Set problem – Copy out each of the rows below exactly as it appears.

Records for the task –
>> BEGIN
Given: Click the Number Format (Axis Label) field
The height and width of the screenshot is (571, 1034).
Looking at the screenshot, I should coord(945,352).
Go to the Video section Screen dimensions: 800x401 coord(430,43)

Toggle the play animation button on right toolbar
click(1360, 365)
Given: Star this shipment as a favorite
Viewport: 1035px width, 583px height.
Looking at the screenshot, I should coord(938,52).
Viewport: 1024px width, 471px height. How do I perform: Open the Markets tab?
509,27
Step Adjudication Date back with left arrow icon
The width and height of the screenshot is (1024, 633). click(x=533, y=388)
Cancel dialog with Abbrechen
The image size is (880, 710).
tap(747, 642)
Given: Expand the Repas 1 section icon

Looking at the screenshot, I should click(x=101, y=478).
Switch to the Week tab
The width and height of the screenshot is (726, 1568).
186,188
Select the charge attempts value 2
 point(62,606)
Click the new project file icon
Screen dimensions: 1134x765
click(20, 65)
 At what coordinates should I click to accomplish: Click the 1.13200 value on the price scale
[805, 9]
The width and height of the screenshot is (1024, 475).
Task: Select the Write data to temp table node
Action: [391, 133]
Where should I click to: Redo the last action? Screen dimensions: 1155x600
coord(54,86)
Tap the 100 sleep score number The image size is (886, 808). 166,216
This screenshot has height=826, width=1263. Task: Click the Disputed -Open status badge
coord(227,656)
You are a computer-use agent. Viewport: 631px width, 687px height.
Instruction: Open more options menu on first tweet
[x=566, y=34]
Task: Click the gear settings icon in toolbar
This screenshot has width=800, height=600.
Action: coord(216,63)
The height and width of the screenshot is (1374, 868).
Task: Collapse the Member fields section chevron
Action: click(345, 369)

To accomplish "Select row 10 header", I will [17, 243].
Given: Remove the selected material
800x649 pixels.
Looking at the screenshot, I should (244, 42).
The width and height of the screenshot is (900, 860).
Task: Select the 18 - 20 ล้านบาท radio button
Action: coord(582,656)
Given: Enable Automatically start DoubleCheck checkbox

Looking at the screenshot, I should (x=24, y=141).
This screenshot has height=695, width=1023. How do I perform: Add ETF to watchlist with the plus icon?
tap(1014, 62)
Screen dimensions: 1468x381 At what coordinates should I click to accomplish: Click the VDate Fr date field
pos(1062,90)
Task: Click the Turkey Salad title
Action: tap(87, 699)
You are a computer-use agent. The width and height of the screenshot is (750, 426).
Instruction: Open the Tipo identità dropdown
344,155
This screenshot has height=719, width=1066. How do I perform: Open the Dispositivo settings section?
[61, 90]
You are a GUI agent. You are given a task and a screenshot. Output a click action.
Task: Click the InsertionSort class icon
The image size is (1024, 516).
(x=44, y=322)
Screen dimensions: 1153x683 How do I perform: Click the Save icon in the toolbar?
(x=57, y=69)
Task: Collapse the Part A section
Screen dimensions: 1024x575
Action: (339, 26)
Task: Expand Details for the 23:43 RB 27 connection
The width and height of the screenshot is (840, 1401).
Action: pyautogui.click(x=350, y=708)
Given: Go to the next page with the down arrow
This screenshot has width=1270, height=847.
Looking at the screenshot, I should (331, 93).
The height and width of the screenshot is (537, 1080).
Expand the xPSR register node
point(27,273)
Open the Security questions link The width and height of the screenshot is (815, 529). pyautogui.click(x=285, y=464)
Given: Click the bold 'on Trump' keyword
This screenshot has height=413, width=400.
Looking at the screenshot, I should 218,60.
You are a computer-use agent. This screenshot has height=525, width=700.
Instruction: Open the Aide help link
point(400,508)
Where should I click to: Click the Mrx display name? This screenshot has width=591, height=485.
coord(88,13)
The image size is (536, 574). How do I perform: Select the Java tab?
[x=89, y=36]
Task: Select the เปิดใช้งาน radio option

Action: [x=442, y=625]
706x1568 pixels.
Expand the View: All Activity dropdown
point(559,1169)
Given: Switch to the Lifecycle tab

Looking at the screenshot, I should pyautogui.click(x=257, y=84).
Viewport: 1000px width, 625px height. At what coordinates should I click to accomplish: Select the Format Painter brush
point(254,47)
>> END
The reply –
Given: Click the Number Format (Axis Label) field
The height and width of the screenshot is (571, 1034).
Looking at the screenshot, I should coord(945,352).
Go to the Video section Screen dimensions: 800x401 coord(430,43)

Toggle the play animation button on right toolbar
click(1360, 365)
Given: Star this shipment as a favorite
Viewport: 1035px width, 583px height.
Looking at the screenshot, I should coord(938,52).
Viewport: 1024px width, 471px height. How do I perform: Open the Markets tab?
509,27
Step Adjudication Date back with left arrow icon
The width and height of the screenshot is (1024, 633). click(x=533, y=388)
Cancel dialog with Abbrechen
The image size is (880, 710).
tap(747, 642)
Given: Expand the Repas 1 section icon

Looking at the screenshot, I should click(x=101, y=478).
Switch to the Week tab
The width and height of the screenshot is (726, 1568).
186,188
Select the charge attempts value 2
 point(62,606)
Click the new project file icon
Screen dimensions: 1134x765
click(20, 65)
 At what coordinates should I click to accomplish: Click the 1.13200 value on the price scale
[805, 9]
The width and height of the screenshot is (1024, 475).
Task: Select the Write data to temp table node
Action: [391, 133]
Where should I click to: Redo the last action? Screen dimensions: 1155x600
coord(54,86)
Tap the 100 sleep score number The image size is (886, 808). 166,216
This screenshot has height=826, width=1263. Task: Click the Disputed -Open status badge
coord(227,656)
You are a computer-use agent. Viewport: 631px width, 687px height.
Instruction: Open more options menu on first tweet
[x=566, y=34]
Task: Click the gear settings icon in toolbar
This screenshot has width=800, height=600.
Action: coord(216,63)
The height and width of the screenshot is (1374, 868).
Task: Collapse the Member fields section chevron
Action: click(345, 369)

To accomplish "Select row 10 header", I will [17, 243].
Given: Remove the selected material
800x649 pixels.
Looking at the screenshot, I should (244, 42).
The width and height of the screenshot is (900, 860).
Task: Select the 18 - 20 ล้านบาท radio button
Action: coord(582,656)
Given: Enable Automatically start DoubleCheck checkbox

Looking at the screenshot, I should (x=24, y=141).
This screenshot has height=695, width=1023. How do I perform: Add ETF to watchlist with the plus icon?
tap(1014, 62)
Screen dimensions: 1468x381 At what coordinates should I click to accomplish: Click the VDate Fr date field
pos(1062,90)
Task: Click the Turkey Salad title
Action: tap(87, 699)
You are a computer-use agent. The width and height of the screenshot is (750, 426).
Instruction: Open the Tipo identità dropdown
344,155
This screenshot has height=719, width=1066. How do I perform: Open the Dispositivo settings section?
[61, 90]
You are a GUI agent. You are given a task and a screenshot. Output a click action.
Task: Click the InsertionSort class icon
The image size is (1024, 516).
(x=44, y=322)
Screen dimensions: 1153x683 How do I perform: Click the Save icon in the toolbar?
(x=57, y=69)
Task: Collapse the Part A section
Screen dimensions: 1024x575
Action: (339, 26)
Task: Expand Details for the 23:43 RB 27 connection
The width and height of the screenshot is (840, 1401).
Action: pyautogui.click(x=350, y=708)
Given: Go to the next page with the down arrow
This screenshot has width=1270, height=847.
Looking at the screenshot, I should (331, 93).
The height and width of the screenshot is (537, 1080).
Expand the xPSR register node
point(27,273)
Open the Security questions link The width and height of the screenshot is (815, 529). pyautogui.click(x=285, y=464)
Given: Click the bold 'on Trump' keyword
This screenshot has height=413, width=400.
Looking at the screenshot, I should 218,60.
You are a computer-use agent. This screenshot has height=525, width=700.
Instruction: Open the Aide help link
point(400,508)
Where should I click to: Click the Mrx display name? This screenshot has width=591, height=485.
coord(88,13)
The image size is (536, 574). How do I perform: Select the Java tab?
[x=89, y=36]
Task: Select the เปิดใช้งาน radio option

Action: [x=442, y=625]
706x1568 pixels.
Expand the View: All Activity dropdown
point(559,1169)
Given: Switch to the Lifecycle tab

Looking at the screenshot, I should pyautogui.click(x=257, y=84).
Viewport: 1000px width, 625px height. At what coordinates should I click to accomplish: Select the Format Painter brush
point(254,47)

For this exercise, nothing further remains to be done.